Le dossier de Martin Tremblay continue de soulever de vives discussions devant les tribunaux du Québec. Jeudi, un débat a eu lieu pour répondre à une question pourtant simple: qui est le véritable propriétaire d'une entreprise dont Martin Tremblay était le prête-nom?

Le dossier de Martin Tremblay continue de soulever de vives discussions devant les tribunaux du Québec. Jeudi, un débat a eu lieu pour répondre à une question pourtant simple: qui est le véritable propriétaire d'une entreprise dont Martin Tremblay était le prête-nom?

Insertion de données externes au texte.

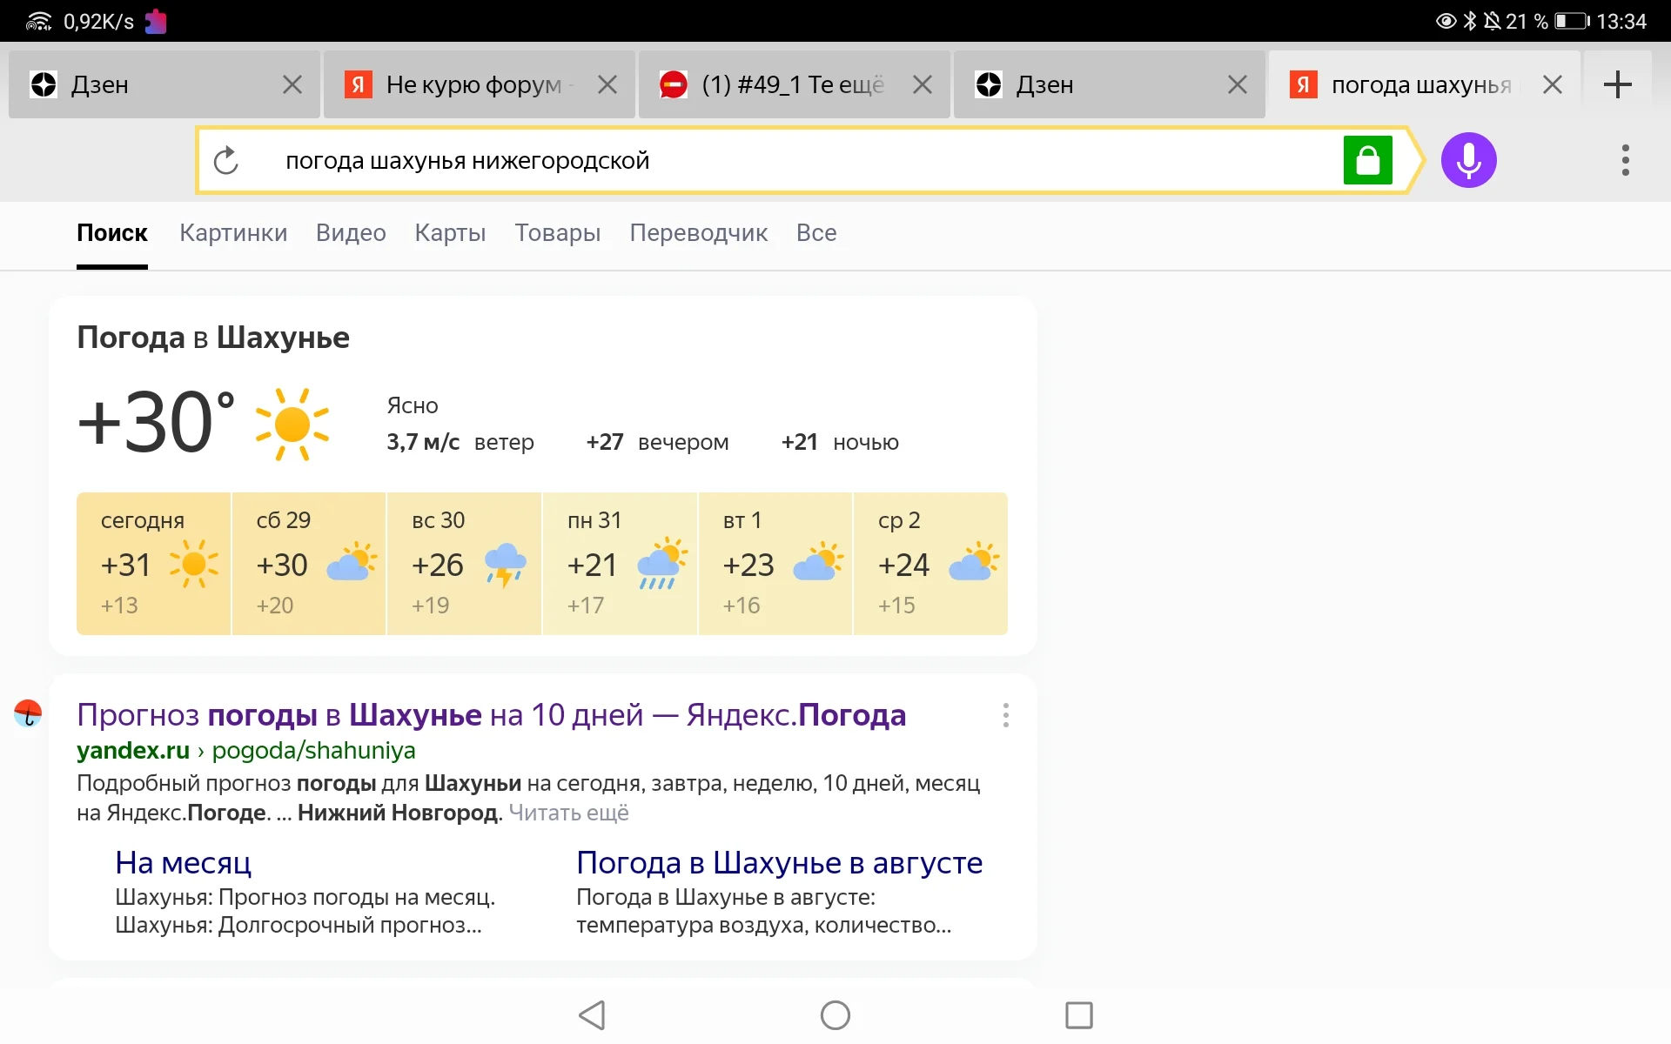Tap the sun icon next to +30°

(292, 424)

L'entreprise en question s'appelle Kenneth W. Salomon Investment Fund, des Bahamas. Cette firme est représentée par le cabinet d'avocats Séguin Racine, de Laval. Elle a vu ses fonds gelés par l'Autorité des marchés financiers (AMF) en février, dans la foulée de l'arrestation de Martin Tremblay, coupable de blanchiment d'argent.

Depuis le printemps, la firme Séguin Racine tente de faire débloquer les fonds de Kenneth, qui dorment à la firme de courtage Jones Gable, à Montréal. Globalement, les fonds ont une valeur de 1,1 million de dollars, dispersés dans divers titres boursiers à faible capitalisation.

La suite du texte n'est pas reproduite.